API Returns No Result Regardless

[mpercival91]

API is responding but constantly pumping out a 'no result' verdict regardless of what I run it against, even tried running it against a 12 month old version of chrome and got 'no result'. Working internet connect and known vulnerable software but still get the below response, running on win10:

{'message': '', 'status': '1004', 'status_message': 'no result'} [Info] Vulnerability scan started... Invoke-WebRequest : The remote server returned an error: (500) Internal Server Error. At line:110 char:21 return (Invoke-WebRequest -Uri https://vulmon.com/scannerapi_vv21 ... CategoryInfo : InvalidOperation: (System.Net.HttpWebRequest:HttpWebRequest) [Invoke-WebRequest], WebException FullyQualifiedErrorId : WebCmdletWebResponseException,Microsoft.PowerShell.Commands.InvokeWebRequestCommand [Info] Default Mode. Check vulnerabilities of installed packages... [Status] Total Exploits: 0

Let me know if you need additional details

[yavuzatlas]

Hi @mpercival91. Thanks for reporting it.

Can you try it again and inform me if it gives the same result?

[mpercival91]

Hi Yavuz Atlas, thanks for taking a look at this one...

Tried again and no longer getting the 500 internal server error although am still not getting any results.
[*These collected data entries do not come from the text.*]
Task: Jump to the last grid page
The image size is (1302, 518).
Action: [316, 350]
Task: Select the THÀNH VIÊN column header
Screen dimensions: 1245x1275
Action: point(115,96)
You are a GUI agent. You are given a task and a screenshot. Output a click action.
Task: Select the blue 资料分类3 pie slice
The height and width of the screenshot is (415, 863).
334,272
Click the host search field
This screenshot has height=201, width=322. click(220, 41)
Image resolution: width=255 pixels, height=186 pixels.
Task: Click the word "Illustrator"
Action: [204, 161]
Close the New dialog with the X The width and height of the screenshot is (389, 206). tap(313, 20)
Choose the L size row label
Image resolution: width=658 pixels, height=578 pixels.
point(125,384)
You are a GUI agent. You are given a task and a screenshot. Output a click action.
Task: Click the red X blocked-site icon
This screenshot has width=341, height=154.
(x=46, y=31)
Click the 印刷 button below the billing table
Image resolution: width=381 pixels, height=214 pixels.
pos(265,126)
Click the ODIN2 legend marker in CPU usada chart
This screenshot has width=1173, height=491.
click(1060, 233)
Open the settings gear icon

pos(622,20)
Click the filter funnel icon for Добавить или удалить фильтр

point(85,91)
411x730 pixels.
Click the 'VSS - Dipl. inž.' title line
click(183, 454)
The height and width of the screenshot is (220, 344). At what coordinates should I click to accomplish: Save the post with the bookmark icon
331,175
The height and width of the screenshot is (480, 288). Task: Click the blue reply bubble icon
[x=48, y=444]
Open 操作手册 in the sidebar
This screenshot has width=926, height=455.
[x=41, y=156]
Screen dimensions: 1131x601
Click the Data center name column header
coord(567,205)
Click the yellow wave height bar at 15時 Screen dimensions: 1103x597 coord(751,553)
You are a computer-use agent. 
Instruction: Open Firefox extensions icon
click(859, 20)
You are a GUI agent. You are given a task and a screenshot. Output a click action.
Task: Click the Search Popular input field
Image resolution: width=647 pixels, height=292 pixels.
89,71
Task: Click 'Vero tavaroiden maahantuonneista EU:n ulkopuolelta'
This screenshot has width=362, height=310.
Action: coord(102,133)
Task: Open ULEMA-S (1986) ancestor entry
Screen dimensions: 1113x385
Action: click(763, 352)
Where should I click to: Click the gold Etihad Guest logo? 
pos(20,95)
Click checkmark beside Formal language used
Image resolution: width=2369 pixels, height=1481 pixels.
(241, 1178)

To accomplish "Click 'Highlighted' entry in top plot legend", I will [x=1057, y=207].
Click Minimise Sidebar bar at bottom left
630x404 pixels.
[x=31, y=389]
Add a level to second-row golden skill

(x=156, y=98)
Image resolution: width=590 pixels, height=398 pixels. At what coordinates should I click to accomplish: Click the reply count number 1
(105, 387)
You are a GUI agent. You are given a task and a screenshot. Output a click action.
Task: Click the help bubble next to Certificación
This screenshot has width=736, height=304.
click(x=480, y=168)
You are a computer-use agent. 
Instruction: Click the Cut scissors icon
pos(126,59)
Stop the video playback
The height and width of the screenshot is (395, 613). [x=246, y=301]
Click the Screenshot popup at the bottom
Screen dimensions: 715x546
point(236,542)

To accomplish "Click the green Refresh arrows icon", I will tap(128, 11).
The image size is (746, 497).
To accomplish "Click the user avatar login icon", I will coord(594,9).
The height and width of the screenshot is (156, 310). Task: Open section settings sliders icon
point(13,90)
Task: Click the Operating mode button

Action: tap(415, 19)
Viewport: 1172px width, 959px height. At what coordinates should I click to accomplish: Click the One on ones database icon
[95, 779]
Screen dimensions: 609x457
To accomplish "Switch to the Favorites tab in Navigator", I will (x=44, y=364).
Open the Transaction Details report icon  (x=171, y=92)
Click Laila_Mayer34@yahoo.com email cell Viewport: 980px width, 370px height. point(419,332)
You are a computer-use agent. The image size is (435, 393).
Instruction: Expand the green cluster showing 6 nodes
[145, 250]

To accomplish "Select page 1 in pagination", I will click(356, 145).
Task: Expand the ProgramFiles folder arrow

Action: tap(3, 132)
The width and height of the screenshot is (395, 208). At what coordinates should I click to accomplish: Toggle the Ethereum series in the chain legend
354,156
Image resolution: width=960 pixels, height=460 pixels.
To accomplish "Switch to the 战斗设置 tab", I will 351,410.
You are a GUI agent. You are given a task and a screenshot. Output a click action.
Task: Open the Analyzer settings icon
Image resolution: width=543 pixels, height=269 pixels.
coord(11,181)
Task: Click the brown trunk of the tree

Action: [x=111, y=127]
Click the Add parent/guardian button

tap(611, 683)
Response is as follows: Vulmap started... Collecting software inventory... Software inventory collected Vulnerability scanning started...

HTTP/1.1 200 OK Content-Length: 59 Content-Type: application/json Date: Sat, 21 Nov 2020 14:58:41 GMT Server: Apache/2.4.18 (Ubuntu) {"message":"","status":"1004","status_message":"no result"}

Checked 87 items No vulnerabilities found

I am pretty sure it is posting my post params looks like below, checked if it was valid JSON and it looks good: {"os": "Microsoft Windows 10 Enterprise 2016 LTSB","product_list": [{"product": "Adobe Acro.... etc etc

[mpercival91]

Oddly I have managed to get results for very specific vulnerabilities, for example if I create a inventory file containing the below Adobe entry I do get three results, but I cannot get results for any other known vulnerable software, clearly the query is working but the vulmon API is simply not returning the results its should?

{
    "DisplayName":  "Adobe AIR",
    "DisplayVersion":  "3.7.0.2090",
    "NameVersionPair":  "Adobe AIR3.7.0.2090"
}

Result: Product CVE ID Risk Score Vulnerability Detail Exploit ID Exploit Title

---

adobe_air 3.7.0.2090 CVE-2014-0507 9.3 https://vulmon.com/vulnerabilitydetails?qid=CVE-2014-0507
adobe_air 3.7.0.2090 CVE-2014-0508 5 https://vulmon.com/vulnerabilitydetails?qid=CVE-2014-0508
adobe_air 3.7.0.2090 CVE-2014-0509 4.3 https://vulmon.com/vulnerabilitydetails?qid=CVE-2014-0509

[yavuzatlas]

Can you send me a product name with its version that vulmap can't find its vulnerabilities?

[mpercival91]

Sure Java is probably a good example, quite a few entries on vulmon site for it but no results from API: {"product": "Java(TM) 6 Update 81","version": "6.0.810"}

[yavuzatlas]

There are two problems: 1) 500 errors: I guess it's happening because of the high number of API requests. I made some changes on the code to make it more optimized and 500 error numbers are reduced. A rate-limiting will be added to API also to increase its performance for regular users. 2) Some vulnerabilities were not found: I am not sure about this one. Some changes happened on Vulmon's DB recently. This may cause this. Or maybe it works fine but just couldn't find some vulnerabilities. I will continue to research this one. It would be helpful to share with me more products that Vulmap couldn't find its vulnerabilities.

[ashwingedekar]

Vulmap started... Collecting software inventory... Software inventory collected Vulnerability scanning started... Checked 70 items Vulmon.com Api returned message: Done.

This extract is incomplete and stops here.